There was some fear that there would be mass cancellations, but according to network and industry sources, cancellation levels are up only slightly over last year. To keep advertisers in the game, say industry sources, networks have been offering advertisers incentives, such as upgrading their second-quarter buys to spots in higher-rated shows.

“The networks have never been more cooperative,” says Dewitt Media topper Gene DeWitt. “They are behaving in an entrepreneurial fashion. They want to do business. Put anything approaching a reasonable offer on the table and they will negotiate.”

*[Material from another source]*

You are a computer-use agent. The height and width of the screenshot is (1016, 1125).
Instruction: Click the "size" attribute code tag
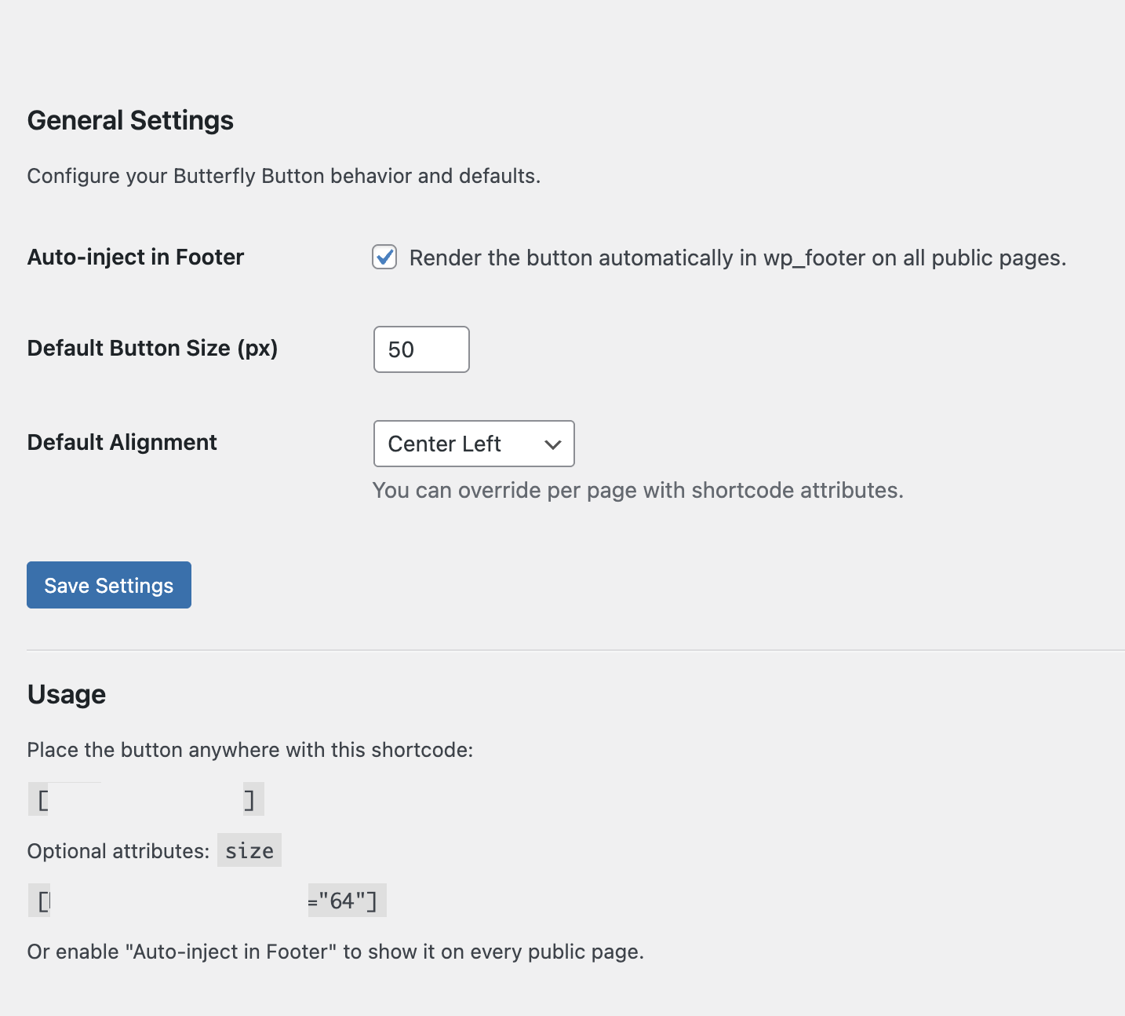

The same can’t be said about CNN. The network that its superstar anchor Bernard Shaw once said could “squeeze Lincoln off a penny” is demanding a premium of advertisers who want to be part of the show. There are new advertisers coming aboard, but some old ones are bowing out.

“CNN’s ratings aren’t going to keep up forever,” says a senior media buyer at a major agency. “Our clients don’t need them and the current pricing levels. We’ve pulled all of our clients out of CNN for February.”